De autor homofóbico, 'Pantanal' tem gay peão e 'hétero gay'
Remake na Globo do sucesso da TV Manchete reaviva declaração polêmica de Benedito Ruy Barbosa contra “história de bicha” na TV
Em abril de 2016, na festa de lançamento da novela 'Velho Chico', o supervisor da trama, Benedito Ruy Barbosa, deu uma declaração amplamente repercutida na imprensa e nas redes sociais. “Odeio história de bicha”, disse. “Pode existir, pode aceitar, mas não pode transformar isso em aula para as crianças.” O autor comentou sentir “puta orgulho” por seus netos e bisnetos serem “tudo macho pra cacete”.
Para espanto dos jornalistas convidados pela Globo para cobrir o evento, o veterano da teledramaturgia insistiu em opinar a respeito do aumento de personagens LGBT e de beijos gays nos folhetins. “Não sou contra, não acho errado. O que acho é que quando eu tenho na mão 80 milhões assistindo minha novela, tenho que ter responsabilidade com as pessoas que estão me assistindo”, explicou.
"Tenho que saber que tem muito pai que não quer que o filho veja, porque eles não sabem explicar, não sabem como colocar. Muita gente reclama disso para mim. O que não é justo é você transformar: só é normal o cara que é bicha, o que não é bicha não é normal. A mulher que é sapatona é perfeita, a que não é sapatona não é legal. É assim que estamos vivendo".
Benedito Ruy Barbosa foi criticado por alguns famosos assumidamente homossexuais. Entre eles, o também autor Aguinaldo Silva e o jornalista e ativista Jean Wyllys. No domingo (6), o novelista de 89 anos surgiu no 'Fantástico' em matéria a respeito do remake de 'Pantanal' a ser produzido na Globo no ano que vem. Fenômeno de audiência na TV Manchete em 1990, o novelão rural derrotou incontáveis vezes a emissora da família Marinho no Ibope.
O que poucos lembram é que o mesmo Benedito Ruy Barbosa rotulado ‘homofóbico’ e ‘antigay’ criou um personagem homossexual e abordou a homofobia naquela trama. Zaqueu, vivido pelo ator João Alberto Pinheiro (falecido em 1991, aos 31 anos, por complicações de câncer e Aids) era um mordomo obrigado a trocar o glamour do Rio de Janeiro pela vida rudimentar no pantanal mato-grossense.
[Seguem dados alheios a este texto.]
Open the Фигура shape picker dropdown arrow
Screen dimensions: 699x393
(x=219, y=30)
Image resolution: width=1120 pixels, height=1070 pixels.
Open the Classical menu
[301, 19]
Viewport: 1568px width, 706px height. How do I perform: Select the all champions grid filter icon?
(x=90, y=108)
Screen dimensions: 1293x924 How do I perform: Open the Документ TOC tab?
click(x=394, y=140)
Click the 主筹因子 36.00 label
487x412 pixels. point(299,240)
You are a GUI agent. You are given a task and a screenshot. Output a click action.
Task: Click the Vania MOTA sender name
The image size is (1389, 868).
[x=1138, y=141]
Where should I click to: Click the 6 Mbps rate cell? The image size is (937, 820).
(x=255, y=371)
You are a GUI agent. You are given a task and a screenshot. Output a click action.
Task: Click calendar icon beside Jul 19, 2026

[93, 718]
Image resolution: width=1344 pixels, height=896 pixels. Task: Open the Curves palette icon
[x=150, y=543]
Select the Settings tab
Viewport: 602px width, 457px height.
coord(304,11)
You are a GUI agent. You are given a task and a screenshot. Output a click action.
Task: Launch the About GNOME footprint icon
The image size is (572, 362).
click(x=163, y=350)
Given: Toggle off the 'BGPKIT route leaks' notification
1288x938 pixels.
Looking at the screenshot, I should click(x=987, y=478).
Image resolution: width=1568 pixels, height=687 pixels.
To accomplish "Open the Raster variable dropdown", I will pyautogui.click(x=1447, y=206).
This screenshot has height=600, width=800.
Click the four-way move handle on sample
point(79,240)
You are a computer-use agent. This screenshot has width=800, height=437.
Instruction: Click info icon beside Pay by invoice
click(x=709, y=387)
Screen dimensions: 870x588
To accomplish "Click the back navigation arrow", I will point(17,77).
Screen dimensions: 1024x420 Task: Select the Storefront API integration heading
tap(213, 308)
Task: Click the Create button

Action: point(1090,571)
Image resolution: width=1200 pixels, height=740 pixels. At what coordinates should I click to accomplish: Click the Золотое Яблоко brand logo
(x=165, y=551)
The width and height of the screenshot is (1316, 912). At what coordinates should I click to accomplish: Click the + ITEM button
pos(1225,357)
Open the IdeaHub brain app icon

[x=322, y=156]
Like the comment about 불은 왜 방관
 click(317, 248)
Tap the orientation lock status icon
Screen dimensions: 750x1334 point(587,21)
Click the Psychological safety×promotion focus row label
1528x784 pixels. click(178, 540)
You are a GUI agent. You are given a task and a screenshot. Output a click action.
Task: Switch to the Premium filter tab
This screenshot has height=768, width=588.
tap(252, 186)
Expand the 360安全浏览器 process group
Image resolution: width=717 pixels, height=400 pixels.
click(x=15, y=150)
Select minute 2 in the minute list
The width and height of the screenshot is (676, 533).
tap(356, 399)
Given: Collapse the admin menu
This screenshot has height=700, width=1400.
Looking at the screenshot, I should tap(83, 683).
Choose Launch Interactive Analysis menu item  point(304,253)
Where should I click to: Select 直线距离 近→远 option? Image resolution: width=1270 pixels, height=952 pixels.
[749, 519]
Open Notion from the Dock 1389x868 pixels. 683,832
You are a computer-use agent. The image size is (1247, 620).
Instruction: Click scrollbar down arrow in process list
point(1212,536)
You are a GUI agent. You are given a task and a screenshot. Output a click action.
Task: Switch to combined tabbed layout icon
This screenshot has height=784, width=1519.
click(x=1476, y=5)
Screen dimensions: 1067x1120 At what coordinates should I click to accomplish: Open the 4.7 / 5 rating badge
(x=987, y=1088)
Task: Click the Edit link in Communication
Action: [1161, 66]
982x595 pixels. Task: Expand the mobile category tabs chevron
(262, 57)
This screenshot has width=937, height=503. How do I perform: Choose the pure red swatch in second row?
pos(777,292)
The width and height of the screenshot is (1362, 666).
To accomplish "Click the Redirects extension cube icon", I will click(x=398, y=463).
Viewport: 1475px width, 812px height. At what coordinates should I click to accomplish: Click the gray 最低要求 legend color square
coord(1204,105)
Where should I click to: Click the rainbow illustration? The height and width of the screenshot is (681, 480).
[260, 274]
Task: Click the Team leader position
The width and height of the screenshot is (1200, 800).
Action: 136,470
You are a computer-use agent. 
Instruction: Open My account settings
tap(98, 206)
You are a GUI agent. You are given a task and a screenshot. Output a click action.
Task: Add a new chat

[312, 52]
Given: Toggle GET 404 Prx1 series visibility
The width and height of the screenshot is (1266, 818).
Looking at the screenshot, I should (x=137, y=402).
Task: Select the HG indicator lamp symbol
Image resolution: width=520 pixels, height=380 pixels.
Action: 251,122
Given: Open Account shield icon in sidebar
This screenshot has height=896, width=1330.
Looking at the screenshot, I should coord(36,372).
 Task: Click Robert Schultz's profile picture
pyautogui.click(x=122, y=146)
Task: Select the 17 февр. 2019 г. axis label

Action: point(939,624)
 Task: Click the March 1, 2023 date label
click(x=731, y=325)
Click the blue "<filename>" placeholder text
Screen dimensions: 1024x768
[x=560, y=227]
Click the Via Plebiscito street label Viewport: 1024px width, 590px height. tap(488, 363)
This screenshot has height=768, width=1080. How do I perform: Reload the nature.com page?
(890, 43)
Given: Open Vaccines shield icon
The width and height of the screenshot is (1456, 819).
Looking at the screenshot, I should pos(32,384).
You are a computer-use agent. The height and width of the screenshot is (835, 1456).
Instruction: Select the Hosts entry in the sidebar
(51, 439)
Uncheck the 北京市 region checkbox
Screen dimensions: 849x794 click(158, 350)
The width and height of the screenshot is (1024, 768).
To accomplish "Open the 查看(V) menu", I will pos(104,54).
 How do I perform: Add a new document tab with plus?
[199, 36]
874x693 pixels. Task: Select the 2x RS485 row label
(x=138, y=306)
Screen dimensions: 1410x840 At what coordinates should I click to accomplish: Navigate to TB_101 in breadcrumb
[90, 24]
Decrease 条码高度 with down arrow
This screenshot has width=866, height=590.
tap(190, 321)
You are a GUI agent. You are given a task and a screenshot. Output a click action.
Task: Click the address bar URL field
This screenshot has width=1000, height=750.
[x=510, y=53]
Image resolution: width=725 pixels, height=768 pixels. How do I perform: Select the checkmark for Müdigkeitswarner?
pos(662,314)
Afeminado e desbocado, ele caiu nas graças do público pelas cenas divertidas ao virar uma espécie de peão de luxo e interagir com viris boiadeiros de fazenda. Até se interessou por um deles, Alcides (Angelo Antônio). “Eu tô apaixonado por você”, declarou. “Olha Zaqueu, eu sempre te respeitei e sempre vou te respeitar, só que eu gosto de mulher”, respondeu o matuto. Zaqueu usava o bom humor como arma contra as brincadeiras por sua condição sexual e os trejeitos.
Enquanto isso, o protagonista de 'Pantanal', José Leôncio (Claudio Marzo), exalava preconceito. Ele maltratava o filho, Joventino (Marcos Winter), por acreditar que o rapaz criado apenas pela mãe no Rio de Janeiro era gay. O fazendeiro rejeitava a afeição do rapaz. Acabou expulsando o herdeiro de casa. Na verdade, o arrojado Jove era heterossexual e apaixonado pela ‘mulher-onça’ Juma (Cristiana Oliveira). Foi difamado pelo próprio pai apenas por não personificar a imagem do macho rústico.
A nova versão de 'Pantanal' está sendo escrita por Bruno Luperi, neto de Benedito. Resta conferir se a homossexualidade de Zaqueu e a homofobia de Zé Leôncio serão mantidas na adaptação. Uma curiosidade: a Globo recusou a história em 1984, alegando dificuldade para gravar nas paisagens pantaneiras. Depois do sucesso estrondoso da novela na Manchete, o canal chamou o autor de volta e deu a ele carta branca. Assim nasceu a saga de José Inocêncio (Antonio Fagundes) em Renascer, de 1993.
Naquele folhetim ambientado na zona cacaueira da Bahia, Benedito Ruy Barbosa abordou um aspecto da diversidade de gênero. Buba (Maria Luísa Mendonça) era apresentada ao público como hermafrodita, ou seja, nascida com os órgãos sexuais masculino e feminino. Hoje, o termo usado para definir essa condição é intersexo, o ‘i’ da sigla LGBTQIA+. A personagem foi bem-aceita pelos telespectadores em uma época que pouco se falava a respeito.